La Cassazione boccia la rettifica con la media aritmetica semplice
Fisco bocciato in matematica, perché non applica correttamente il ricarico medio ponderato. Devono essere perciò annullati gli accertamenti dell’ufficio che, nel determinare i maggiori ricavi delle imprese, applica la media aritmetica semplice, anziché la media ponderata. La Cassazione ha così accolto due ricorsi del contribuente, con condanna dell’ufficio alle spese del giudizio liquidate in 10mila euro, più il 15% di spese forfetarie e accessori di legge ( ordinanza 16119/17 e 16120/17, udienze del 16 maggio 2017, depositate il 28 giugno 2017).
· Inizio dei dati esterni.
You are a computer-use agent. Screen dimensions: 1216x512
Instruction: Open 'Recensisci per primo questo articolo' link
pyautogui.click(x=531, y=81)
La vicenda ha interessato un commerciante siciliano, nei cui confronti l’ufficio di Sant’Agata di Militello, in provincia di Messina, aveva emesso due accertamenti per presunti maggiori ricavi e redditi conseguiti negli anni 1998 e 1999, con richieste di imposte, sanzioni ed interessi per oltre 500milioni delle vecchie lire, cioè più di 250mila euro. In primo grado, la Commissione tributaria provinciale dava ragione all’ufficio. In secondo grado, la Commissione tributaria regionale della Sicilia, sezione staccata di Messina accoglieva gli appelli del contribuente, con ampie ed articolate motivazioni.
La media semplice non «passa» l’esame
Per i giudici di secondo grado, sono sbagliati gli accertamenti dell’ufficio, che, pertanto, devono essere annullati. Per i giudici di secondo grado, è «dirimente la circostanza che nella determinazione della percentuale di ricarico, utilizzata per ricostruire presuntivamente il maggior reddito, non si era tenuto conto dell’oscillazione dei prezzi conseguente all’applicazione ai clienti di sconti generalizzati e variabili alla cassa e che il criterio di calcolo utilizzato non era stato quello della media ponderata, ma quello della semplice media dei valori di incidenza dei beni considerati rapportati al costo del venduto». È perciò illegittimo ed infondato l’accertamento basato sulla media semplice, considerato anche che non ricorrevano «le presunzioni plurime, gravi, precise e concordanti, legittimanti il ricorso, da parte dell’ufficio erariale, ad un accertamento analitico – induttivo». Per la Cassazione, è infatti illegittimo il ricorso alla media semplice, anziché alla media ponderata, quando tra i vari tipi di merci esiste una notevole differenza di valore ed i tipi più venduti presentano una percentuale di ricarico inferiore a quella risultante dal ricarico medio (Cassazione, n. 13319 del 2011; n. 4312 del 2015).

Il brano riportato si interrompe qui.